Récurer, nettoyer, briquer, repasser, rafistoler, trier, ranger… Des ‘joyeusetés’ de corvée ménagères et autres. Cerise sur le gâteau : pas le moindre petit merci de la part de la smala partageant notre chaumière.

Ôte-toi de ma route !

L’Algérien au volant est une furie. Sa voiture est un bolide. Il peste, écrase rageusement le champignon du plancher de ‘sa caisse’ du bout de ses baskets, slalome à droite puis à gauche, aboie sur les autres conducteurs, et insulte les piétons qui ont le malheur de se trouver sur son chemin en les menaçant de les envoyer manger les pissenlits par la racine.
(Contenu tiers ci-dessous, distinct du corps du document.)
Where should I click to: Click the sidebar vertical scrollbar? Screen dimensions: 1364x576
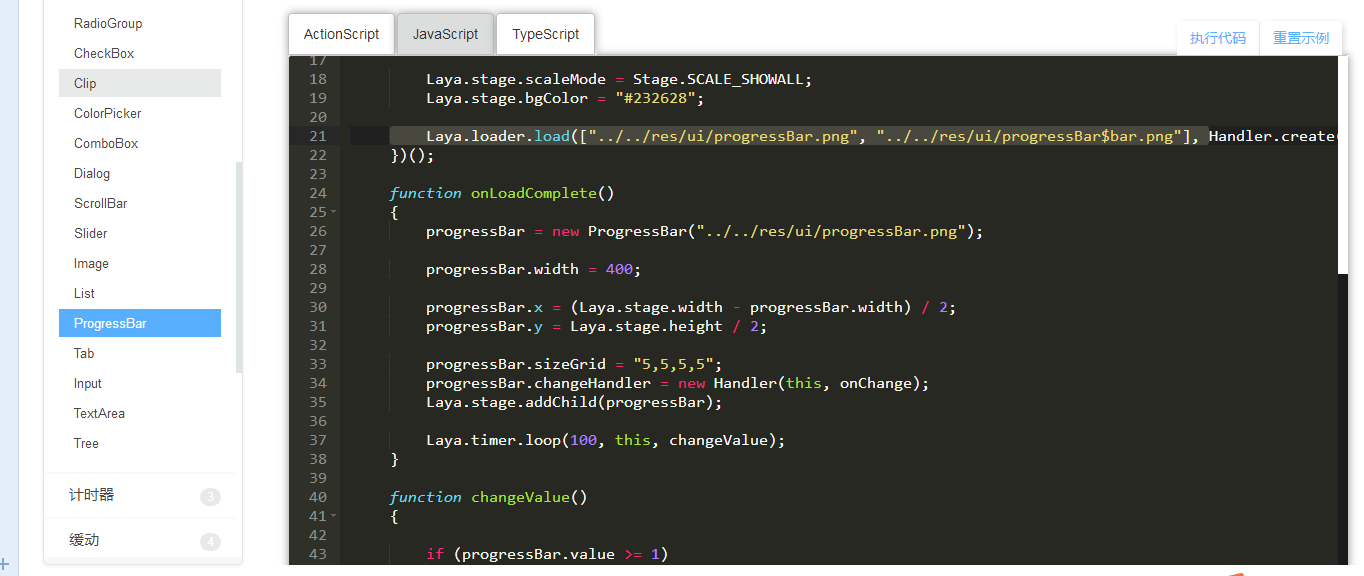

Vitesse et non respect du Code de la route. Et quand le chauffard est flashé à 200 km/heure sur l’autoroute et que, manque de peau, les gendarmes l’épinglent, l’Algérien ne se démonte pas d’un poil. Un petit coup de fil à une ‘m3ifa’ et l’affaire est réglée. Permis de conduire restitué sur le champ. Et c’est reparti pour la suite du rodéo sur les bandes d’asphalte.

Zwit 3rwit

 Les cérémonies de mariage in Algeria ! Parlons-en ! Fêtes de tous les superlatifs, de toutes les démesures. Trop de tenues, trop de gâteaux, trop de gaspillage. Trop de m’as-tu vu. On dépense à tour de bras pour en mettre plein les yeux aux invités. Bling bling party. On casse sa tirelire, on tire le diable par la queue et on s’endette sur dix ans. 
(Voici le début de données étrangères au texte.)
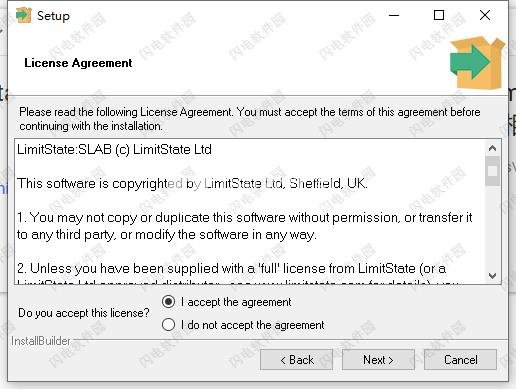Image resolution: width=516 pixels, height=389 pixels.
Task: Click the 'License Agreement' heading
Action: (x=78, y=63)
Faut que ce mariage reste dans les annales de toute la ‘houma’ et dans l’histoire familiale sur plusieurs générations. Gâteaux à profusion. Robes en plusieurs modèles. Repas gargantuesque. Klaxons stridents. La limousine constellée de fleurs et de rubans dorés fait le tour du quartier avant de prendre le chemin de la salle des fêtes. Tant d’extravagance ! Démesure. Excès. Folie.
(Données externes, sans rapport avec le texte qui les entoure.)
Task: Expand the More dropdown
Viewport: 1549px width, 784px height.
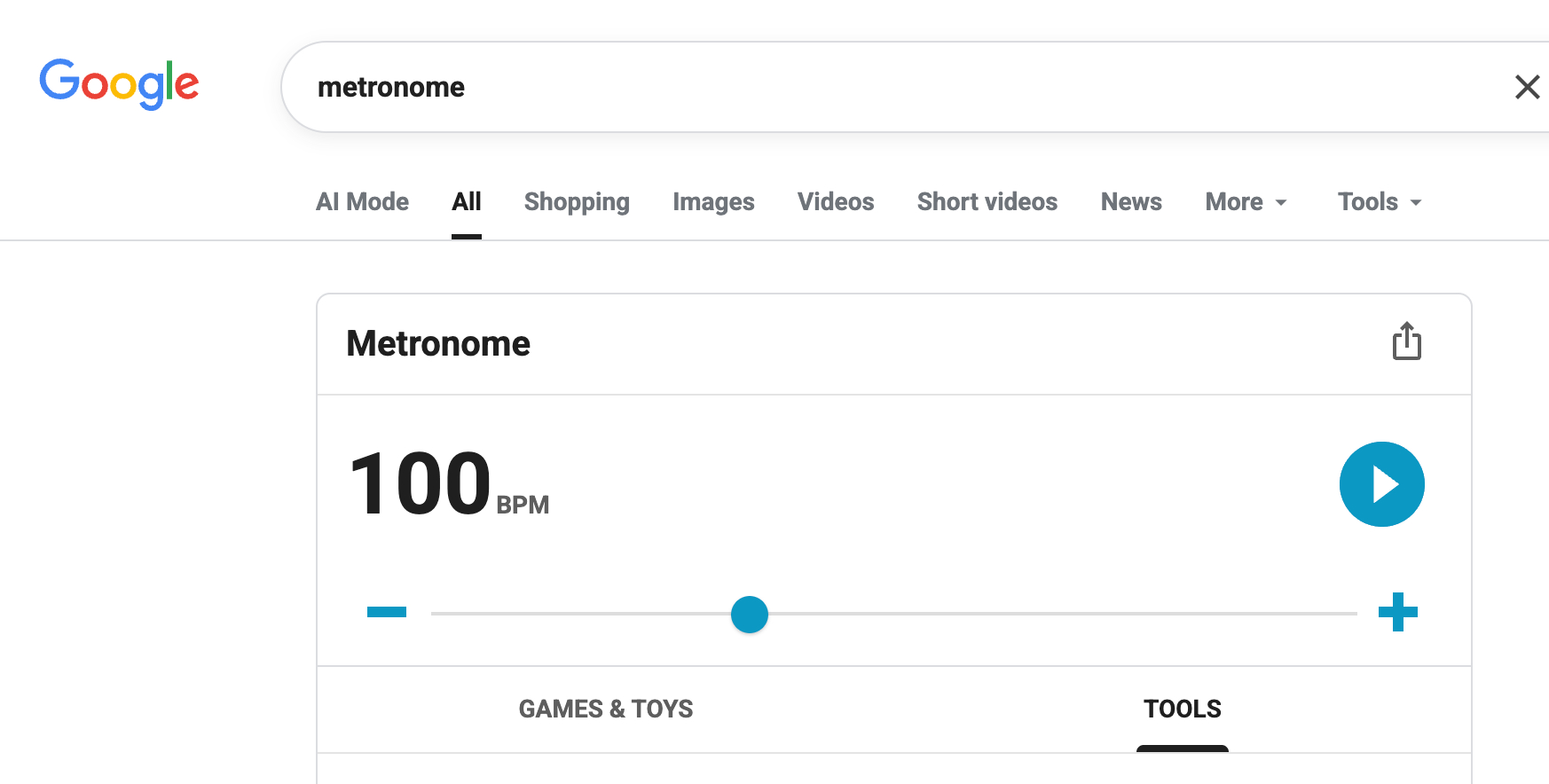Action: tap(1245, 202)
Sur la piste de danse, les femmes sont déchaînées. C’est le grand défouloir. Zéro retenue. Le corps exulte. Il s’exprime. Il transpire. Il gigote dans tous les sens. En transe. Chah ! La prochaine invitation n’est prévue que dans trois mois ! Donc faut faire des réserves ! En profiter un max. Autre phénomène bien de chez nous. Vous remettez un carton d’invitation à la voisine. Elle déboule avec sa cousine, sa tante, sa belle-mère, sa nièce et la fille de la concierge. C’est l’auberge espagnole. Normaaal !

À quelle heure déjà ?

Les rendez-vous. Parlons-en. Ce sont les heures de prières qui fixent les rencards. « N’talagawe ba3d salat El Asr. » (On se voit après la prière d’El Asr). On est dans l’approximation. Pointez-vous au café du coin et attendez ! C’est cela les rendez-vous à l’algérienne.

Allo ya kho

Parler à l’algérienne : c’est s’exprimer fort dans la rue, en gesticulant et en moulinant des bras. Même si l’Algérien n’a pas une voix de baryton, les sons s’échappent de sa glotte avec force. De quoi réveiller un mort.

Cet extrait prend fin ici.